** Provided records **

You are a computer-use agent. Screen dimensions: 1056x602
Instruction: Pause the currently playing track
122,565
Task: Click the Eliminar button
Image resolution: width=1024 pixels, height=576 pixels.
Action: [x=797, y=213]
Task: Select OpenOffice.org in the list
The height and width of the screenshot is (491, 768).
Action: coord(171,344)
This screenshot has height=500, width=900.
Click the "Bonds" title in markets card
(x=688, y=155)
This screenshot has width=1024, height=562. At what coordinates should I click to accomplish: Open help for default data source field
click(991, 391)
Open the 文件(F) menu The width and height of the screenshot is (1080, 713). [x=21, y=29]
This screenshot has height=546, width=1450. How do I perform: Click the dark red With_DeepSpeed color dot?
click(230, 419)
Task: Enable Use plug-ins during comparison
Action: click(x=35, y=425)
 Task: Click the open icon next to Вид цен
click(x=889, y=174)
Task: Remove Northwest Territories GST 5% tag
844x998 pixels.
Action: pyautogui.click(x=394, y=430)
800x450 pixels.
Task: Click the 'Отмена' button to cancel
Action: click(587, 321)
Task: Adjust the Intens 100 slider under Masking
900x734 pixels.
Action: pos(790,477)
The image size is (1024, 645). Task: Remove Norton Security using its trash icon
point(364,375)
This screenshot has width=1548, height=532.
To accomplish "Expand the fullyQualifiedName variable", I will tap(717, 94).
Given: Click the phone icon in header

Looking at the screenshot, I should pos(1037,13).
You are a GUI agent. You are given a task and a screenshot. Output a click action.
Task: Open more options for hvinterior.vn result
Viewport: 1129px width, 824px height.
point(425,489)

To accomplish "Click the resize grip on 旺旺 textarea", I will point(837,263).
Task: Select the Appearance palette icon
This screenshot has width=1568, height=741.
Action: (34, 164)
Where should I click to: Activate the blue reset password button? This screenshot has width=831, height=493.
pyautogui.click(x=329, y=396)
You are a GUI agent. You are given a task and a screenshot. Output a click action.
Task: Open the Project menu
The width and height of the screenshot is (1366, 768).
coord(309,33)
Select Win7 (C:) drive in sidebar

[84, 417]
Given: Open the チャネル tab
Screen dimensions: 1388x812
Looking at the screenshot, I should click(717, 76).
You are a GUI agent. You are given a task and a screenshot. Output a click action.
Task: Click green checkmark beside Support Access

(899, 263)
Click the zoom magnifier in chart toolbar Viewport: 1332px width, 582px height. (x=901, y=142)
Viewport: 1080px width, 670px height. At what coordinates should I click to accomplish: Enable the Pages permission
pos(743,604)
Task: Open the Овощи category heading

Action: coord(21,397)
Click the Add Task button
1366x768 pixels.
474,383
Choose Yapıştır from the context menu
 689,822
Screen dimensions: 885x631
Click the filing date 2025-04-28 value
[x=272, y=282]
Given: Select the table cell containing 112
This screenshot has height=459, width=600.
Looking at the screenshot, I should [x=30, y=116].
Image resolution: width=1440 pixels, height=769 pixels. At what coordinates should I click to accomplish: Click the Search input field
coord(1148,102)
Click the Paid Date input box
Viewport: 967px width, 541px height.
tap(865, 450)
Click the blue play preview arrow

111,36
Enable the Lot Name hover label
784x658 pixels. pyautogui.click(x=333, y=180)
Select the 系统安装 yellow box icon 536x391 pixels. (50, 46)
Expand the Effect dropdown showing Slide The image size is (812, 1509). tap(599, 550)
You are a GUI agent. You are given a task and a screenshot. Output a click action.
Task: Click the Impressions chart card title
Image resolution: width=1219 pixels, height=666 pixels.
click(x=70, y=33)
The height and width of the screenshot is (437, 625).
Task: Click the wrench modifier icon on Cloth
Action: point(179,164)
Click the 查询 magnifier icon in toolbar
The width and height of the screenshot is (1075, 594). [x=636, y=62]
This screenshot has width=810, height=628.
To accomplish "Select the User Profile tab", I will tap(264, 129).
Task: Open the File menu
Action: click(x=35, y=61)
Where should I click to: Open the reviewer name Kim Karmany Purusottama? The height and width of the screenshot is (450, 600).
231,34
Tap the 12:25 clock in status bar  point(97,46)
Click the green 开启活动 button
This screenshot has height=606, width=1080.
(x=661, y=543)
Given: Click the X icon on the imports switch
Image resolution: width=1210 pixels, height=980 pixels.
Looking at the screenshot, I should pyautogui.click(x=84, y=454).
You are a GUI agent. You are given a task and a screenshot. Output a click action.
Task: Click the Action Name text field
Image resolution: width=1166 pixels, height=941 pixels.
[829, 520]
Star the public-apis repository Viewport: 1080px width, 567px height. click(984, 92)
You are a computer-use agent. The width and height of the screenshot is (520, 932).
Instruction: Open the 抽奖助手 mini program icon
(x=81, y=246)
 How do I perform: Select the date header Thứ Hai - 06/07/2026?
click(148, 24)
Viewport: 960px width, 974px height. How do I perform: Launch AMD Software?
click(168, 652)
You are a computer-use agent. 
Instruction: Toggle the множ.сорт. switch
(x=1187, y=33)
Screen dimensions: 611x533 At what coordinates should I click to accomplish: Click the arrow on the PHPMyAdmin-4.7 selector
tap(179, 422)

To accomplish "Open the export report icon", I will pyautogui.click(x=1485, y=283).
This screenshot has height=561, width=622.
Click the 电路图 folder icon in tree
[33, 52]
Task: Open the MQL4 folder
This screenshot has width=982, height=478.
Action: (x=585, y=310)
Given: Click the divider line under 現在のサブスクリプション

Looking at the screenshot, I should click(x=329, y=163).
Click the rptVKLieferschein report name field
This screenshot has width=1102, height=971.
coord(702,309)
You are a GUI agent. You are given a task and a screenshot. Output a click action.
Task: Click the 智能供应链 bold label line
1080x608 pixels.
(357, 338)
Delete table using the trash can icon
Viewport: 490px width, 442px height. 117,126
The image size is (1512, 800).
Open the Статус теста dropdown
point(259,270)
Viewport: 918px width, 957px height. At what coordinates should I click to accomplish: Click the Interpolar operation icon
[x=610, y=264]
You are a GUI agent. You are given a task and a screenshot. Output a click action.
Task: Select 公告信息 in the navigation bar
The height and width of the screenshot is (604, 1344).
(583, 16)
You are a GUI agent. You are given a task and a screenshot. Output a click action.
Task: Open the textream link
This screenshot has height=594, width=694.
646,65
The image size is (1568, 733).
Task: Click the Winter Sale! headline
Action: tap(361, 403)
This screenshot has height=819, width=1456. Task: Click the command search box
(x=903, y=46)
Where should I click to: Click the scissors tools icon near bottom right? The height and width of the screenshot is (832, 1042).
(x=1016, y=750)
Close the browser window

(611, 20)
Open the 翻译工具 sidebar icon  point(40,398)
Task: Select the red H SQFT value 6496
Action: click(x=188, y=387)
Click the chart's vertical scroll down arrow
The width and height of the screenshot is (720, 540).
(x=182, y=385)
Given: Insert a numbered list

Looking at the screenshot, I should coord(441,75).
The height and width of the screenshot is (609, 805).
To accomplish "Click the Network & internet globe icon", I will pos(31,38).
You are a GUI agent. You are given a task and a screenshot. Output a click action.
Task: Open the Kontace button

** What the task asks **
From the listing above, return every line that contains the word "report".

** Reply to the task **
To accomplish "Open the export report icon", I will pyautogui.click(x=1485, y=283).
Click the rptVKLieferschein report name field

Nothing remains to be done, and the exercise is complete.